# Punch Workshop 2024

## Introduction
This tutorial guides you through the process of converting a QKeras machine learning model into Vitis HLS code. You'll learn how to apply quantization-aware training (QAT) and model pruning using QKeras to optimize your model. Additionally, the tutorial covers the steps to transform the optimized model into Vitis HLS code using the HLS4ML framework, with a practical example using the MNIST dataset.

## Requirements
- tensorflow/qkeras (build the ML model)
- HLS4ML (convert the QKeras model to HLS) https://github.com/fastmachinelearning/hls4ml
- Vitis_HLS 2022.2 (complie the HLS code and export the IP)
- Vitis/Vivado 2022.2 (generate the xclbin file that can run on Alveo card)
- Xilinx Runtime (XRT is a low level communication layer (APIs and drivers) between the host and the card.) https://xilinx.github.io/XRT/2022.2/html/index.html
- Development Target Platform (The deployment target platform is the communication layer physically implemented and flashed into the card.) https://www.xilinx.com/support/download/index.html/content/xilinx/en/downloadNav/alveo/u55c.html
- pynq >3.0.1 (a Jupyter-based framework with Python APIs for using AMD Xilinx Adaptive Computing platforms) https://pynq.readthedocs.io/en/latest/

In [None]:
%load_ext autoreload
%autoreload 2

import tensorflow as tf
from tensorflow import keras
import qkeras
from tensorflow.keras.callbacks import ModelCheckpoint
import datetime
from tensorflow.keras.utils import to_categorical
from sklearn.datasets import fetch_openml
from sklearn.model_selection import train_test_split
from sklearn.preprocessing import LabelEncoder, StandardScaler
import numpy as np
#import plotting
%matplotlib inline
seed = 0
np.random.seed(seed)
import tensorflow as tf
tf.random.set_seed(seed)
import os

os.environ["CUDA_VISIBLE_DEVICES"] = "-1"
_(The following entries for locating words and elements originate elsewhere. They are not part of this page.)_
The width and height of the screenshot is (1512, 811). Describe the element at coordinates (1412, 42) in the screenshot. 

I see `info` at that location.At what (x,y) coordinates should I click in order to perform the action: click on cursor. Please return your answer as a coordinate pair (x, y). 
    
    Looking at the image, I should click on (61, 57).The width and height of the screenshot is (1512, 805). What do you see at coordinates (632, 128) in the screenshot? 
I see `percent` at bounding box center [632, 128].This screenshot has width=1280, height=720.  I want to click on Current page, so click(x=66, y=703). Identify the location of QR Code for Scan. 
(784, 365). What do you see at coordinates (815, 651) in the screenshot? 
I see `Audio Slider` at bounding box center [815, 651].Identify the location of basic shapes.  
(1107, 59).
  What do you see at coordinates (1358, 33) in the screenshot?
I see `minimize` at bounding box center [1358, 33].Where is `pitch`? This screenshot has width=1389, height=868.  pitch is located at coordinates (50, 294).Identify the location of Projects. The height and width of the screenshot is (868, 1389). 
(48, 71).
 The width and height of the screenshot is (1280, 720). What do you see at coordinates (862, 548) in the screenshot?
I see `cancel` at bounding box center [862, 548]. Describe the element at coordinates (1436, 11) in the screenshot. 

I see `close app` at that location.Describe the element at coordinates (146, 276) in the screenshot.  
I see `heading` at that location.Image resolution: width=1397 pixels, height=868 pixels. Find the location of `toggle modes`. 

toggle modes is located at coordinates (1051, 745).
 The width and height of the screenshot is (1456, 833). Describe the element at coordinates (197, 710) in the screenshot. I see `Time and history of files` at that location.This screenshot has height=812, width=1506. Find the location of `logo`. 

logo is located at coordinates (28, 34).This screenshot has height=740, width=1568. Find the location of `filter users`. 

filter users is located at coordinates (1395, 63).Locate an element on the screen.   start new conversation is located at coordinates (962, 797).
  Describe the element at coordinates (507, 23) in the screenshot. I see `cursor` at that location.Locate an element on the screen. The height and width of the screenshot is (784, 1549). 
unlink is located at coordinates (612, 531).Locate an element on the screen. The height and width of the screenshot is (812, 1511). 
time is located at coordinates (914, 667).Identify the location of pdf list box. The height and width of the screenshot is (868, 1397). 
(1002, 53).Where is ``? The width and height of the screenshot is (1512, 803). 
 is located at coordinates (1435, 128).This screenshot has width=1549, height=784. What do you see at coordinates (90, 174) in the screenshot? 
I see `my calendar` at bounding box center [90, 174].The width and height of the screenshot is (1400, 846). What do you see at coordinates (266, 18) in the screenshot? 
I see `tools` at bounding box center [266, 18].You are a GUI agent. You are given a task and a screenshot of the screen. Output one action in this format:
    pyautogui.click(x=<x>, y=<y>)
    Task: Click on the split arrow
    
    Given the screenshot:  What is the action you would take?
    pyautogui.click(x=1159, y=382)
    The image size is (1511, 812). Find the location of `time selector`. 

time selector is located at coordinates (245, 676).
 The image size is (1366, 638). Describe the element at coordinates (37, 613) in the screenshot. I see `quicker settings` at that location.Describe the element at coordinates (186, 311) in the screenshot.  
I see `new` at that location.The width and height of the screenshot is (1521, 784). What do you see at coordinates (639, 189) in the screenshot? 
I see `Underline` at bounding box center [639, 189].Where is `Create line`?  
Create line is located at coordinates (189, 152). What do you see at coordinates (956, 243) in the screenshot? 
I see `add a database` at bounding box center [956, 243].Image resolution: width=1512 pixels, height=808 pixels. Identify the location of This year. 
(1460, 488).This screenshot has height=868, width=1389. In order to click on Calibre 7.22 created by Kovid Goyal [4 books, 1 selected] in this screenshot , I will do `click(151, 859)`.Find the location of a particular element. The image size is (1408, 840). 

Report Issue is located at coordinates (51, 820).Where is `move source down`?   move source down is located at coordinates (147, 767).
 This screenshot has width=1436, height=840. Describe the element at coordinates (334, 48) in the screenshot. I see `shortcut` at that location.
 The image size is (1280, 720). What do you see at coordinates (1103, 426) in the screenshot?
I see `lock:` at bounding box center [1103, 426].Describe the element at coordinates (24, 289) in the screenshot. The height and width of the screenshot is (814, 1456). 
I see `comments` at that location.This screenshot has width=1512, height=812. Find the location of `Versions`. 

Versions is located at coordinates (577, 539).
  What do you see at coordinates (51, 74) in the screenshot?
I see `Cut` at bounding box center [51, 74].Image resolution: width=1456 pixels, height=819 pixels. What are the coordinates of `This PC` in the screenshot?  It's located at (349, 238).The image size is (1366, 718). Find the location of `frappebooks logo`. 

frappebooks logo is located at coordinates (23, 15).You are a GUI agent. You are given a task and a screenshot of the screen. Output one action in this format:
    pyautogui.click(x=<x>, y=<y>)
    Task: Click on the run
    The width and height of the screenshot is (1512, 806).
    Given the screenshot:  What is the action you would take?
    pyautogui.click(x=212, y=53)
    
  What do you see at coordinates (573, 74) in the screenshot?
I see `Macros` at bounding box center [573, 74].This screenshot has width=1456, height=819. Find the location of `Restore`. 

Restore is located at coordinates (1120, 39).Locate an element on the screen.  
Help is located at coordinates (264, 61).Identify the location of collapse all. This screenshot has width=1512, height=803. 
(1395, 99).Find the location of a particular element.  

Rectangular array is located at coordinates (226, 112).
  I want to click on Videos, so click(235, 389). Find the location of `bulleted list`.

os.environ['PATH'] = '/home/ypmen/Data/Xilinx/Vitis_HLS/2022.2/bin:' + os.environ['PATH']

In [None]:
# Load the MNIST dataset
mnist = keras.datasets.mnist
(train_images, train_labels), (test_images, test_labels) = mnist.load_data()

In [None]:
# Normalize pixel values to be between 0 and 1
train_images = (train_images) / 255.0
test_images = (test_images) / 255.0

train_images = train_images.reshape(train_images.shape[0], train_images.shape[1], train_images.shape[2], 1)
test_images = test_images.reshape(test_images.shape[0], test_images.shape[1], test_images.shape[2], 1)

In [None]:
from tensorflow.keras.layers import *
from qkeras import *
# Define the model architecture
model = keras.Sequential([
	QActivation(activation=quantized_bits(8, 2), input_shape=(28, 28, 1)),
    QConv2D(8, 3, activation=quantized_bits(8, 2), kernel_quantizer=quantized_bits(8,2,alpha=1), bias_quantizer=quantized_bits(8,2,alpha=1), kernel_initializer='lecun_uniform'),
	QActivation(activation=quantized_relu(8, 2)),
    QBatchNormalization(beta_quantizer=quantized_bits(32, 8), gamma_quantizer=quantized_bits(32, 8), mean_quantizer=quantized_bits(32, 8), variance_quantizer=quantized_bits(32, 8)),
    QActivation(activation=quantized_bits(8, 2)),
	MaxPooling2D(pool_size=(2, 2), strides=(2, 2), padding='valid'),
    QConv2D(8, 3, activation=quantized_bits(8, 2), kernel_quantizer=quantized_bits(8,2,alpha=1), bias_quantizer=quantized_bits(8,2,alpha=1), kernel_initializer='lecun_uniform'),
	QActivation(activation=quantized_relu(8, 2)),
    QBatchNormalization(beta_quantizer=quantized_bits(32, 8), gamma_quantizer=quantized_bits(32, 8), mean_quantizer=quantized_bits(32, 8), variance_quantizer=quantized_bits(32, 8)),
    QActivation(activation=quantized_bits(8, 2)),
	MaxPooling2D(pool_size=(2, 2), strides=(2, 2), padding='valid'),
	Flatten(),
   	QDense(10, kernel_quantizer=quantized_bits(8,2,alpha=1), bias_quantizer=quantized_bits(8,2,alpha=1), kernel_initializer='lecun_uniform'),
    Softmax()
])

model.summary()

In [None]:
# Compile the model

model.compile(optimizer='adam',
              loss=tf.keras.losses.SparseCategoricalCrossentropy(from_logits=True),
              metrics=['accuracy'])


# callbacks
log_dir = "logs/fit/" + datetime.datetime.now().strftime("%Y%m%d-%H%M%S")
tensorboard_callback = tf.keras.callbacks.TensorBoard(log_dir=log_dir, histogram_freq=1)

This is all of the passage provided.